DATA SHOWN ->
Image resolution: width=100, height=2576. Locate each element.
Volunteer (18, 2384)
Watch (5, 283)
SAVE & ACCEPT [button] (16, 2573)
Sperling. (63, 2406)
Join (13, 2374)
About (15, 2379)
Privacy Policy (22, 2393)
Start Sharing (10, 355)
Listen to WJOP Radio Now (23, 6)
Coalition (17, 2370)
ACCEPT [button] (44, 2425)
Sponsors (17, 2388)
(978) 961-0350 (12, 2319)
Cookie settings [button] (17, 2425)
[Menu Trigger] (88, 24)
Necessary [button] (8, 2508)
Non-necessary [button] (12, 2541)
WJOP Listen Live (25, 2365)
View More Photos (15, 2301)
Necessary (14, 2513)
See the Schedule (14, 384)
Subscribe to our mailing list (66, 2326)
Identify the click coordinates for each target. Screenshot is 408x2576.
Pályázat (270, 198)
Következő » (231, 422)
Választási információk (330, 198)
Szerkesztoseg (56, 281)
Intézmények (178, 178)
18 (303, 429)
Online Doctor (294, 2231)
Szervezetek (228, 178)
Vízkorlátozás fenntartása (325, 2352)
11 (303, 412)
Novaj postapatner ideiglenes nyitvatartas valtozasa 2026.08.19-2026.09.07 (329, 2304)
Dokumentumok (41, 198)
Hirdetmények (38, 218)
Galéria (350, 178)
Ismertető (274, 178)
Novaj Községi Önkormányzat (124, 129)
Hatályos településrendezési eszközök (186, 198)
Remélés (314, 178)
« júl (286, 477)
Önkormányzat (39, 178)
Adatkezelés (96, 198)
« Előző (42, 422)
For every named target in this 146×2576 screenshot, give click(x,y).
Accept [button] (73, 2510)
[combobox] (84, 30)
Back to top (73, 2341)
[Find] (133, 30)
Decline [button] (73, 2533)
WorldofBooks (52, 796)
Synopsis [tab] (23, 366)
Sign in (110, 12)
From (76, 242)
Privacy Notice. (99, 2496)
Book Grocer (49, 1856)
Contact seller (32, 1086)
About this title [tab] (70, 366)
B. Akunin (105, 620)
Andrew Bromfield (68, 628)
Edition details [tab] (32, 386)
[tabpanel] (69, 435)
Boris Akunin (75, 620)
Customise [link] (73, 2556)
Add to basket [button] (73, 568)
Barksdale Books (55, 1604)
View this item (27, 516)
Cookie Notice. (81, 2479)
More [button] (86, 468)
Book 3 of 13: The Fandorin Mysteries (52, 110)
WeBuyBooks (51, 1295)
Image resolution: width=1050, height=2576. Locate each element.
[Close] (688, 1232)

TRY IT -> What's wanted here is every record, retyped exactly as shown above.

EXERCISE RESULT ->
Image resolution: width=100, height=2576. Locate each element.
Volunteer (18, 2384)
Watch (5, 283)
SAVE & ACCEPT [button] (16, 2573)
Sperling. (63, 2406)
Join (13, 2374)
About (15, 2379)
Privacy Policy (22, 2393)
Start Sharing (10, 355)
Listen to WJOP Radio Now (23, 6)
Coalition (17, 2370)
ACCEPT [button] (44, 2425)
Sponsors (17, 2388)
(978) 961-0350 (12, 2319)
Cookie settings [button] (17, 2425)
[Menu Trigger] (88, 24)
Necessary [button] (8, 2508)
Non-necessary [button] (12, 2541)
WJOP Listen Live (25, 2365)
View More Photos (15, 2301)
Necessary (14, 2513)
See the Schedule (14, 384)
Subscribe to our mailing list (66, 2326)
Identify the click coordinates for each target. Screenshot is 408x2576.
Pályázat (270, 198)
Következő » (231, 422)
Választási információk (330, 198)
Szerkesztoseg (56, 281)
Intézmények (178, 178)
18 (303, 429)
Online Doctor (294, 2231)
Szervezetek (228, 178)
Vízkorlátozás fenntartása (325, 2352)
11 (303, 412)
Novaj postapatner ideiglenes nyitvatartas valtozasa 2026.08.19-2026.09.07 (329, 2304)
Dokumentumok (41, 198)
Hirdetmények (38, 218)
Galéria (350, 178)
Ismertető (274, 178)
Novaj Községi Önkormányzat (124, 129)
Hatályos településrendezési eszközök (186, 198)
Remélés (314, 178)
« júl (286, 477)
Önkormányzat (39, 178)
Adatkezelés (96, 198)
« Előző (42, 422)
For every named target in this 146×2576 screenshot, give click(x,y).
Accept [button] (73, 2510)
[combobox] (84, 30)
Back to top (73, 2341)
[Find] (133, 30)
Decline [button] (73, 2533)
WorldofBooks (52, 796)
Synopsis [tab] (23, 366)
Sign in (110, 12)
From (76, 242)
Privacy Notice. (99, 2496)
Book Grocer (49, 1856)
Contact seller (32, 1086)
About this title [tab] (70, 366)
B. Akunin (105, 620)
Andrew Bromfield (68, 628)
Edition details [tab] (32, 386)
[tabpanel] (69, 435)
Boris Akunin (75, 620)
Customise [link] (73, 2556)
Add to basket [button] (73, 568)
Barksdale Books (55, 1604)
View this item (27, 516)
Cookie Notice. (81, 2479)
More [button] (86, 468)
Book 3 of 13: The Fandorin Mysteries (52, 110)
WeBuyBooks (51, 1295)
Image resolution: width=1050, height=2576. Locate each element.
[Close] (688, 1232)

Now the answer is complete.